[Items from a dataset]
========
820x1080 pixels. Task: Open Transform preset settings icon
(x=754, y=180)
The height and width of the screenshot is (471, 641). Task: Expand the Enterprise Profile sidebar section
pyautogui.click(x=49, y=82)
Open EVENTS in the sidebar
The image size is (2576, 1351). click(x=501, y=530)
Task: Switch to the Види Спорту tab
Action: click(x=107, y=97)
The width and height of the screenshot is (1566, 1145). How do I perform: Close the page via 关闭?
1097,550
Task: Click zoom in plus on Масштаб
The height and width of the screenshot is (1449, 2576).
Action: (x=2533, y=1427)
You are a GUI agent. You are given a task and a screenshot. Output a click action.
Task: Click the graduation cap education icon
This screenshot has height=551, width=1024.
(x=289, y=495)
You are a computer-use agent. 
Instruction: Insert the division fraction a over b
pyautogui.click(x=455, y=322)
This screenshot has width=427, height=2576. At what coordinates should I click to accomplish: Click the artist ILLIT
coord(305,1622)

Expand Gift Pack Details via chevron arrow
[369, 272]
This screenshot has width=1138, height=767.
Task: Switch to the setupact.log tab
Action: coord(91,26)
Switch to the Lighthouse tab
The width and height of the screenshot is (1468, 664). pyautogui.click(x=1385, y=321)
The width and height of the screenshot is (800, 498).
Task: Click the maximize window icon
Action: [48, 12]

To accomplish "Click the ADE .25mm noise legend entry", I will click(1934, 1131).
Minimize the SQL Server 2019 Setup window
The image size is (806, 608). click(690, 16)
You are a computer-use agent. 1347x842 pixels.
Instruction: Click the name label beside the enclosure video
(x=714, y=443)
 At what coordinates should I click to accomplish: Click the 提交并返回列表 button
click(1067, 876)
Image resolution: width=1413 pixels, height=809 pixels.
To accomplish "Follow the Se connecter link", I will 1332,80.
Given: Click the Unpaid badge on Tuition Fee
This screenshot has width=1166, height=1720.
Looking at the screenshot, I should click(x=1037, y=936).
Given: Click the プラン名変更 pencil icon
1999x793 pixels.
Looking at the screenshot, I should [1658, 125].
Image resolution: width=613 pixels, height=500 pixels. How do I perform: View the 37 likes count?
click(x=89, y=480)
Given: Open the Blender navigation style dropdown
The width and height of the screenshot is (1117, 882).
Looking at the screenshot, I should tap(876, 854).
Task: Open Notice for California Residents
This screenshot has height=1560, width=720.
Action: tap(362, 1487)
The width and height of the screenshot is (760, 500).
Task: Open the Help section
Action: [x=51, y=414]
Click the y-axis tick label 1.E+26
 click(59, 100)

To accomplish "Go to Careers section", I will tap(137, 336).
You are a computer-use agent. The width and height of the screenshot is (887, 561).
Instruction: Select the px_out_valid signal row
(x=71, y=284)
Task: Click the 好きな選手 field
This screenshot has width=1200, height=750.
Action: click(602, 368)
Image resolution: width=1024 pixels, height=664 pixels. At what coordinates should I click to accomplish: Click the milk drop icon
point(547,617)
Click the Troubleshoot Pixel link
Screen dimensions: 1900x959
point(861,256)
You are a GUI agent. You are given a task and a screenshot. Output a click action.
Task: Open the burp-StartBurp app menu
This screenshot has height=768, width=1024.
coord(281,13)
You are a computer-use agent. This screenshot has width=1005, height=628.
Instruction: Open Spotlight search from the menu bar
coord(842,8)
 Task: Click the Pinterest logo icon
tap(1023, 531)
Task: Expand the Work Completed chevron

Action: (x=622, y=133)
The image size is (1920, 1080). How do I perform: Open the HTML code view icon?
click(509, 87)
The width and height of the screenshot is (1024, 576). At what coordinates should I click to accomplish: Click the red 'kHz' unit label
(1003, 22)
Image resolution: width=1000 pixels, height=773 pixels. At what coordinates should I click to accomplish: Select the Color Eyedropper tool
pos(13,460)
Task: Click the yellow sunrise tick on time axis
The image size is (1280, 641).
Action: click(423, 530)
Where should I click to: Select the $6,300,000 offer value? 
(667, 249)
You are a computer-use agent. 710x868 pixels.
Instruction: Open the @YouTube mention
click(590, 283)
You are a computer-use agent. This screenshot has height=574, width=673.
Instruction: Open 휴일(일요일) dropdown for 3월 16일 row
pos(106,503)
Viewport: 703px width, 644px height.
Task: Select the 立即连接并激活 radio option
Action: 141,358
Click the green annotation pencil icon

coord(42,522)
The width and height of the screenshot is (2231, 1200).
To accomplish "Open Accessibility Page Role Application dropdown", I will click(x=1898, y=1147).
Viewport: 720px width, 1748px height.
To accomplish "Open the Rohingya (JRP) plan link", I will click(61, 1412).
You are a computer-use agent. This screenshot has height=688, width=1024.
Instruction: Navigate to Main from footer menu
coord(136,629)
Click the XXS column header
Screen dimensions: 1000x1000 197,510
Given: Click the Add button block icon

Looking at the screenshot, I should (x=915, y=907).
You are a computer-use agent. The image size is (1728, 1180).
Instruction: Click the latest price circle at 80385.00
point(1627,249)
========
#### Goal of the exercise:
Rewrite the data from the line with "The height and width of the screenshot is (471, 641)." up to and including the line with "Action: (x=2533, y=1427)", swapping "sidebar" for "side panel" and leaving everything else unchanged.

#### Final result:
The height and width of the screenshot is (471, 641). Task: Expand the Enterprise Profile side panel section
pyautogui.click(x=49, y=82)
Open EVENTS in the side panel
The image size is (2576, 1351). click(x=501, y=530)
Task: Switch to the Види Спорту tab
Action: click(x=107, y=97)
The width and height of the screenshot is (1566, 1145). How do I perform: Close the page via 关闭?
1097,550
Task: Click zoom in plus on Масштаб
The height and width of the screenshot is (1449, 2576).
Action: (x=2533, y=1427)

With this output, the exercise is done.